Ben Affleck (Liga da Justiça) sempre foi um ator com suas limitações dramáticas. Os momentos nos quais ele se saiu melhor nas telas foi quando deu vida a personagens cujas características aderiram de alguma maneira com essas limitações seja o jeitão sonso do protagonista de Garota Exemplar, a introspecção dos sujeitos que viveu nos filmes que dirigiu, Atração Perigosa e Argo, ou mesmo a amargura de Bruce Wayne em Batman vs. Superman: A Origem da Justiça. O caso se repete no drama O Caminho de Volta, que chega no Brasil com exclusividade em plataformas de locação, entre elas o Now.

No longa, Affleck interpreta um sujeito que está tentando se recuperar de uma depressão recorrendo ao álcool e outras drogas. Ele retoma o trabalho como treinador de um time de basquete local vinculado a uma paróquia. Ao longo do processo, ele também tem que trazer êxito para a campanha da equipe em uma competição. É claro que toda essa jornada será acompanhada de algumas recaídas do personagem.

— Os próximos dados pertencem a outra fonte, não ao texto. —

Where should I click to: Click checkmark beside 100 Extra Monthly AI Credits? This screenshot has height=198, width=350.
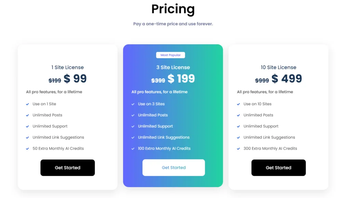(133, 149)
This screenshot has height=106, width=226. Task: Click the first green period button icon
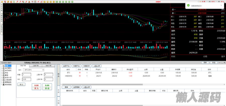tap(57, 2)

O Caminho de Volta aparenta ser um daqueles filmes de esporte que versam sobre a superação pessoal aliada ao sucesso de uma equipe desportiva. De certa forma ele é, mas não é por essas vias que o drama é formulaico, o título apresenta uma reiteração mesmo no tratamento da história do seu protagonista. O personagem vivido por Ben Affleck coleciona uma série de características já vistas em personagens similares de títulos parecidos, isso não merece ser apontado como uma falha do longa pois a agressividade, o isolamento social, o comportamento arredio e as recaídas fazem parte do próprio estado de saúde mental desse homem. Acontece que o arco dramático desse protagonista é semelhante a tantos outros tornando sua jornada um tanto quanto frívola para o espectador: ele tem uma esposa, um trauma envolvendo seu filho, se envolve com uma equipe desportiva etc. Enfim, tudo de praxe.

O Caminho de Volta

O longa parece mais um projeto feito por encomenda pelo próprio Affleck, dialogando com um episódio recente da sua vida pessoal, a reabilitação do alcoolismo. É um daqueles casos em que um astro tenta levar para as telas parte da sua biografia como forma de trazer mais autenticidade e, consequentemente, reconhecimento para sua interpretação. Tom Cruise fez isso interpretando o filho egocêntrico tentando ajustar as contas com seu pai no leito de morte em Magnólia, por exemplo. Affleck, que nunca foi unanimidade entre críticos e cinéfilos, também o faz aqui, só que com um filme mais modesto.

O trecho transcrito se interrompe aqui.